When the blaze broke out, Blaney said, volunteer emergency officers in the neighborhood gave the first alert to residents. As a result, when the flames got close, residents were ready to get out of the way of firefighters.
Residents in the area are also particularly vigilant about clearing brush from the hillsides next to their yards, Kruschke said. Normally, firefighters remind people in such areas to do that every June, but in Camarillo Springs people do it every few months. The work paid off this week.
The type of blaze that hit the area usually doesn’t strike Southern California wild-land until September or October, after the summer has dried out hillside vegetation.
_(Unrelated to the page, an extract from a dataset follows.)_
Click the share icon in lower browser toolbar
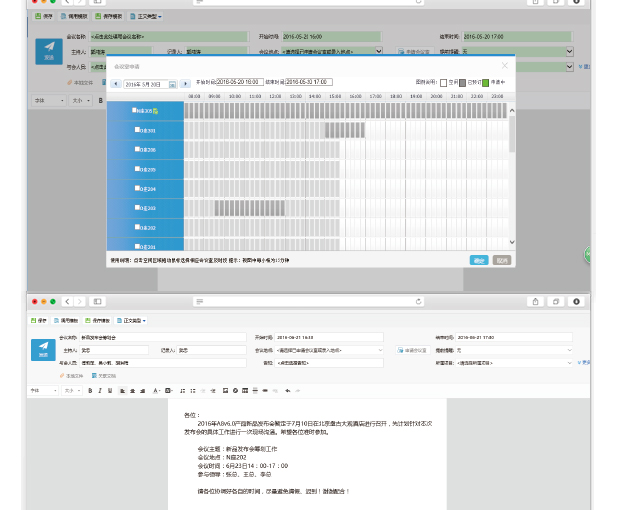The width and height of the screenshot is (617, 510). coord(537,301)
But the state has seen a severe drought during the past year, with the water content of California’s snowpack only 17 percent of normal.
That created late-summer conditions by May, and when hot Santa Ana winds and high temperatures arrived this week, the spring flames that firefighters routinely knock down once or twice a year quickly roared up a hillside — out of control.
“It’s just the beginning of May and we already have a 10,000-plus acre fire that’s burning intensely,” Kruschke said. “That doesn’t bode well for the rest of the season.”
On Friday, the huge wildfire stormed back through canyons toward inland neighborhoods when winds reversed direction. A new evacuation was ordered in a Thousand Oaks neighborhood along a two-mile stretch of road overlooking smoke-filled coastal canyons.
However, cooler, calmer ocean air was beginning to move ashore, raising humidity and even bringing a chance of rain by Sunday night, which should aid firefighters.
California State University, Channel Islands, remained closed, however.
After jumping Pacific Coast Highway 20 miles north of Malibu, the fire burned for a time on a beach shooting range at the Point Mugu Naval Air Station.
The blaze is one of more than 680 wildfires in the state so far this year — about 200 more than average.
On Friday, some 3,000 firefighters were battling a handful of blazes scattered around the state.
In Riverside County, a 4 1/2-square-mile fire that destroyed a home burned for a third day in mountains north of Banning. It was 65 percent contained.
Fifty-five miles away from Camarillo, in the hills above Glendale, a blaze broke out Friday afternoon, prompting the closure of several roads as it quickly charred 75 acres.
In Tehama County in Northern California, the size of a wildfire north of Butte Meadows was revised down from more than 15 square miles to 10 square miles, state fire spokesman Daniel Berlant said.
The fire, which was 10 percent contained, was burning in a remote area and wasn’t posing an imminent threat to any structures.
A fire in Butte County that covered 55 acres was expected to be contained this weekend.